■ **PROBLEM**
The answer should consist of each line from the data below that includes "left".

Collected data
-------------------------
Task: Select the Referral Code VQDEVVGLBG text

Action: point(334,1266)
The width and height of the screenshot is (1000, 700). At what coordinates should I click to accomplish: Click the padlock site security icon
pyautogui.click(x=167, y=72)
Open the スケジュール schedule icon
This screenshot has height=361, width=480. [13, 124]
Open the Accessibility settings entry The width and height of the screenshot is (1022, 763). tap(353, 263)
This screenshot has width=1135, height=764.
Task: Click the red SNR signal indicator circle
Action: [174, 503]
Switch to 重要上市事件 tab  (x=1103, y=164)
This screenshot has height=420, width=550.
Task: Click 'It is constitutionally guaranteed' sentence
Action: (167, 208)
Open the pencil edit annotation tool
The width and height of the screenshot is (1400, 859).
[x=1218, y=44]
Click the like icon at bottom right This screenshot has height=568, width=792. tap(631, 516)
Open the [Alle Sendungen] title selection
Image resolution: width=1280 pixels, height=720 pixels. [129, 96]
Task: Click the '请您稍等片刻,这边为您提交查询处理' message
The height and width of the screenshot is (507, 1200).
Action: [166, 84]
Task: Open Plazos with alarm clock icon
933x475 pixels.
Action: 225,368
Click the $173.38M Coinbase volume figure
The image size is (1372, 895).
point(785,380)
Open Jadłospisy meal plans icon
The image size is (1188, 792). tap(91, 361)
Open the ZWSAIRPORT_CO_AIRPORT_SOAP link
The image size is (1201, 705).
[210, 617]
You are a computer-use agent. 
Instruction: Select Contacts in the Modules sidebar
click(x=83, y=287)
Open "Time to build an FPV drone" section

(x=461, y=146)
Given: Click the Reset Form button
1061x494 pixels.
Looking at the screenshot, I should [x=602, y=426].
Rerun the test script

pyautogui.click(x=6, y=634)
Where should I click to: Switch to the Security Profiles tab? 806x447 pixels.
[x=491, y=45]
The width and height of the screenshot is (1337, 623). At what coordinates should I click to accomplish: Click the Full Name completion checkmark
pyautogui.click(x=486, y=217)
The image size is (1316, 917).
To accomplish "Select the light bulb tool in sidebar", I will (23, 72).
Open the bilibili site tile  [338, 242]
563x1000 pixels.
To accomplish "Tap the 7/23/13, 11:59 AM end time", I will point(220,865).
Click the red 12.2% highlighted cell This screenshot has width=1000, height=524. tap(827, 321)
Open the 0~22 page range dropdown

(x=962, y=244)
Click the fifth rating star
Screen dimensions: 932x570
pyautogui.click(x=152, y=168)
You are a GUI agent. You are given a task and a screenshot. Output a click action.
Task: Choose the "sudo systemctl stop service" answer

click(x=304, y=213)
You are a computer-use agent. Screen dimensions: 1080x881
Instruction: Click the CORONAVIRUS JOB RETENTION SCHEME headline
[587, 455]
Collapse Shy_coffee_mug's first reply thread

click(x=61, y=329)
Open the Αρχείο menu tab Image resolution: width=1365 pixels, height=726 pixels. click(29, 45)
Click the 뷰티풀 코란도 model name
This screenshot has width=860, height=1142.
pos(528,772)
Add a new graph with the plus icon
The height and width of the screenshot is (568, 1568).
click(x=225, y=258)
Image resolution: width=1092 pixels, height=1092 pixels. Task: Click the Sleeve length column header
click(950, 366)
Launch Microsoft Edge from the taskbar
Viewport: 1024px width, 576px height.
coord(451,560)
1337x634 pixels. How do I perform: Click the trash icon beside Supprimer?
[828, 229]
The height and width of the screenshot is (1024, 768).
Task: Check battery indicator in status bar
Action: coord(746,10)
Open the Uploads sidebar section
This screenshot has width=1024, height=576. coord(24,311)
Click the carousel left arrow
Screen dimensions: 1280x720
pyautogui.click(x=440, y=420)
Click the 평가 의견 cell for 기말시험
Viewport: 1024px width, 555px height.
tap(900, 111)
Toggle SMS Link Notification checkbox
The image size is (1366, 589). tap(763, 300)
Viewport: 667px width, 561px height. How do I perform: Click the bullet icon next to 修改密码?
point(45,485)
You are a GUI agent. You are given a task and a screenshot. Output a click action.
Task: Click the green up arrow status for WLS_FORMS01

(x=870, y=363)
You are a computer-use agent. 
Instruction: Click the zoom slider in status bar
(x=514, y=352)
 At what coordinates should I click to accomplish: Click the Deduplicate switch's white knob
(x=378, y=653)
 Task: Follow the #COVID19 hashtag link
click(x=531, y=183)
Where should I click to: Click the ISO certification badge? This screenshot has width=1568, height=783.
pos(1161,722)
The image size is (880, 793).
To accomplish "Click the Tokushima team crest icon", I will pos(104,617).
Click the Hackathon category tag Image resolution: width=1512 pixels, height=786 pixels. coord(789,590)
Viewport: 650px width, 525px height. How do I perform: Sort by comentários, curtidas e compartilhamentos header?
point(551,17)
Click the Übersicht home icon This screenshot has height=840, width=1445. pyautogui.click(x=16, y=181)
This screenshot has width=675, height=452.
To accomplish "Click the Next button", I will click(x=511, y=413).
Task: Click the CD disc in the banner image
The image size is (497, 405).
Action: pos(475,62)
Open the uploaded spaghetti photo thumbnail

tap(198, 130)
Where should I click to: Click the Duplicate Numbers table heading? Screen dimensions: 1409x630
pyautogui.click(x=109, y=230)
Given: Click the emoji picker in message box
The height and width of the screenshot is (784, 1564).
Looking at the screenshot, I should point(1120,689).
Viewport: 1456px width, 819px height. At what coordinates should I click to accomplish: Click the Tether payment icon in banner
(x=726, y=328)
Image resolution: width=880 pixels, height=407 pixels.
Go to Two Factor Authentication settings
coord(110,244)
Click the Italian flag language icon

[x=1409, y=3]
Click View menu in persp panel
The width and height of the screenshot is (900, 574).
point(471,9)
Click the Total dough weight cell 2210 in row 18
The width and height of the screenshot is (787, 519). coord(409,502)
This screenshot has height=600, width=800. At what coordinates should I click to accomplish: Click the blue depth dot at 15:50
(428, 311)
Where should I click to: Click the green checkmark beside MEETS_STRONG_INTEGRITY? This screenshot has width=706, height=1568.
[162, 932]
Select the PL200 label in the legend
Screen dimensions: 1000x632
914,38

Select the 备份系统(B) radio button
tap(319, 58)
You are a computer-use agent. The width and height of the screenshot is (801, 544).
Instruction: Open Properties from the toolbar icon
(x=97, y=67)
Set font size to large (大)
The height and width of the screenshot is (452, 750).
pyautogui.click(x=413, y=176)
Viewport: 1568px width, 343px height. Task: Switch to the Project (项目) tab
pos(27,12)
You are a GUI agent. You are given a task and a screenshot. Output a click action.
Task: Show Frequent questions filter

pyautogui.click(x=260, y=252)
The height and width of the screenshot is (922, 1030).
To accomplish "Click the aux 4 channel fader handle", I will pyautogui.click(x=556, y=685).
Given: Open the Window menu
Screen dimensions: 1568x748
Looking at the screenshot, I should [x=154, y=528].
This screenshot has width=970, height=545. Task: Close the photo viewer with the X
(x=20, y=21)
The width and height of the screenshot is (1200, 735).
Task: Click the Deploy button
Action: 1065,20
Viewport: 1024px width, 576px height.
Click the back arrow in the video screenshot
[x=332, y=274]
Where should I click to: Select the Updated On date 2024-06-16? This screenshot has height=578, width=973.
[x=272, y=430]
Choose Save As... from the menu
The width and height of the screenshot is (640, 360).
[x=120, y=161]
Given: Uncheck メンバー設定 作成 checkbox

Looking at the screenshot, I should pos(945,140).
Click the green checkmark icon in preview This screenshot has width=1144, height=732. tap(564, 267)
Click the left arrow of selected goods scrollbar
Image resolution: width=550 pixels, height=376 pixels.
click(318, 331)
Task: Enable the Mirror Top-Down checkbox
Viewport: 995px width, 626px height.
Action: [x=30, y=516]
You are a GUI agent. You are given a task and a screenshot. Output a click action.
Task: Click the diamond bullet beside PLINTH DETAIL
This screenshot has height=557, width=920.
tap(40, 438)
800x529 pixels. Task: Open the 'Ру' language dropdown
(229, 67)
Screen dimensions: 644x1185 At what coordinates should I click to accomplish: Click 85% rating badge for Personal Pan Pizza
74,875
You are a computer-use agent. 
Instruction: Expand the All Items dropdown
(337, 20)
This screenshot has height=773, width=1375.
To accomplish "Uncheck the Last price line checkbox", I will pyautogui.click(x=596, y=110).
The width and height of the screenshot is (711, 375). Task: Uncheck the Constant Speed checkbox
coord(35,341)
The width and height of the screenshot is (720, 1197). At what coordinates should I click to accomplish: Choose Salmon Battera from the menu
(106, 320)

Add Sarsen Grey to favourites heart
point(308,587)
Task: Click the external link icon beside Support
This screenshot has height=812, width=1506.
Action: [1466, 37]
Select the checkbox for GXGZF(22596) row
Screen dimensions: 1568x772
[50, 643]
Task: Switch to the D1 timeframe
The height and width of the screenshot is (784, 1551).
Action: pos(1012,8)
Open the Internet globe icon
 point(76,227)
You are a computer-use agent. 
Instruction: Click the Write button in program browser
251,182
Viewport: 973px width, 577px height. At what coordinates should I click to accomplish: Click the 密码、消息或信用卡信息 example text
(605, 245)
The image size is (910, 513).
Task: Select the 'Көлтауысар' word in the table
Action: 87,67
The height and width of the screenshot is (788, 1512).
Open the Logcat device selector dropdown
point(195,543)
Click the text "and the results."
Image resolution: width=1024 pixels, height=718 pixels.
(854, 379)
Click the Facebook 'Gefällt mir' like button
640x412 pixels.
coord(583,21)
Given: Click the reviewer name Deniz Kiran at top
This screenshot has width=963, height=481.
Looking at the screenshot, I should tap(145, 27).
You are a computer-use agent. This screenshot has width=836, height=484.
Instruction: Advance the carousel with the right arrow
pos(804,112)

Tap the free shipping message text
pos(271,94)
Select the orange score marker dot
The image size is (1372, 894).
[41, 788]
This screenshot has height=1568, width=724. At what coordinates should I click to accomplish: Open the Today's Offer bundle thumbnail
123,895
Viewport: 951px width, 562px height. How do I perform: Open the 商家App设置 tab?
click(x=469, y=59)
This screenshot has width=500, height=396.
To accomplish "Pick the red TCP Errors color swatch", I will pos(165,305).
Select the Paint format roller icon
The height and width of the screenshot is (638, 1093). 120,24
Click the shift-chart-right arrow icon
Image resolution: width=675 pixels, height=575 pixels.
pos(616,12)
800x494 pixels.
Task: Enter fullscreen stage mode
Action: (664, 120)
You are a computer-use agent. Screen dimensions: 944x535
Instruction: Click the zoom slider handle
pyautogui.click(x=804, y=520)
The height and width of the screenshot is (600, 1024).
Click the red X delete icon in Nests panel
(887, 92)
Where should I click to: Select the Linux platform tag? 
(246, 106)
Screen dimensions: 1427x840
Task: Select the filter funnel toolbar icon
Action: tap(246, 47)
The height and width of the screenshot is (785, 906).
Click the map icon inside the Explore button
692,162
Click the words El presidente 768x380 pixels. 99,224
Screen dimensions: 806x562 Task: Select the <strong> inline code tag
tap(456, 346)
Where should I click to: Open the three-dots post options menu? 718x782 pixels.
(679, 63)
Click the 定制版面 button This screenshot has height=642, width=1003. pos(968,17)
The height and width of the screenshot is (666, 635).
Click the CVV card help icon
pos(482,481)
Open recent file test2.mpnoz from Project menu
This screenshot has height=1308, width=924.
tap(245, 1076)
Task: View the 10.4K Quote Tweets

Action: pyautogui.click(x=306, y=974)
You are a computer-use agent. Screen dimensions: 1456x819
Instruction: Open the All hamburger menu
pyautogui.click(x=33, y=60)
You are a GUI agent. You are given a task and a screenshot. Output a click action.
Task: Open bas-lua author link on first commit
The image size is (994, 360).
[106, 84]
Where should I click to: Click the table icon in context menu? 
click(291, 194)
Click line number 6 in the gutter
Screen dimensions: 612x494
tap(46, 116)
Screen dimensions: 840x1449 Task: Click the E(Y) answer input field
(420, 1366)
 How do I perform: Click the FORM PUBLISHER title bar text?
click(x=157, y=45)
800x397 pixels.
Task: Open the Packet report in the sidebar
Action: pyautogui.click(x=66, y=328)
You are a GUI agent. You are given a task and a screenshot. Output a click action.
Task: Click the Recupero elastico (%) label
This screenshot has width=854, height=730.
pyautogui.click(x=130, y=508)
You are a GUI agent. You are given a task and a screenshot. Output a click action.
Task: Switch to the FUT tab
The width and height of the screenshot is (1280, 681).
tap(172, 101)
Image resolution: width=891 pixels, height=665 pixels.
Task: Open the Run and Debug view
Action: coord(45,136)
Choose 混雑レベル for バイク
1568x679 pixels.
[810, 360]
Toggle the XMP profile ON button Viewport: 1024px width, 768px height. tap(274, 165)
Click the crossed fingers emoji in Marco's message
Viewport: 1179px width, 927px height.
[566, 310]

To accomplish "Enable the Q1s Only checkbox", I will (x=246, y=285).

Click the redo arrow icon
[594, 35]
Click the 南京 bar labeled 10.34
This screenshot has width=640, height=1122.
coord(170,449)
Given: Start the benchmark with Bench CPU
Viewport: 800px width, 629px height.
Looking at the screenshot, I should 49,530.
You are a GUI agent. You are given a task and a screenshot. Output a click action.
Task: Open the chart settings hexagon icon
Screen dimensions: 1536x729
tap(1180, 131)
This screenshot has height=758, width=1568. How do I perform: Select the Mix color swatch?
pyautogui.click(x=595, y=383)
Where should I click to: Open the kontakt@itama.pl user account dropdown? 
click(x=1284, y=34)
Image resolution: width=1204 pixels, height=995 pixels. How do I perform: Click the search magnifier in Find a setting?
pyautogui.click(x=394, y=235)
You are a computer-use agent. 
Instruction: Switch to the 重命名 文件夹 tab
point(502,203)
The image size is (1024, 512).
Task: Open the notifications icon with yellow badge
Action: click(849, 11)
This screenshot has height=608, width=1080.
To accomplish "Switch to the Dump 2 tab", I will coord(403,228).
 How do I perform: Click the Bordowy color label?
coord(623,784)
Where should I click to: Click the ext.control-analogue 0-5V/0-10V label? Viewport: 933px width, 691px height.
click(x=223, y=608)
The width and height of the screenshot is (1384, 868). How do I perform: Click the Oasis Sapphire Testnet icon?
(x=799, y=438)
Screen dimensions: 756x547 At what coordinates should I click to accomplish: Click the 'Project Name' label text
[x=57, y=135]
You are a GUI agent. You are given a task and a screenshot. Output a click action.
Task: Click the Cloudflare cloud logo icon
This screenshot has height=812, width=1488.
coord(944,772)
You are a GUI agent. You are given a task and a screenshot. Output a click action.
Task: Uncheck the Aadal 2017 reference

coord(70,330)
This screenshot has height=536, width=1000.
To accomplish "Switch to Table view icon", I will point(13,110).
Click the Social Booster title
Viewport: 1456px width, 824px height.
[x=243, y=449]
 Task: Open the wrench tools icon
-------------------------
■ **RESPONSE**
Click the carousel left arrow
Click the left arrow of selected goods scrollbar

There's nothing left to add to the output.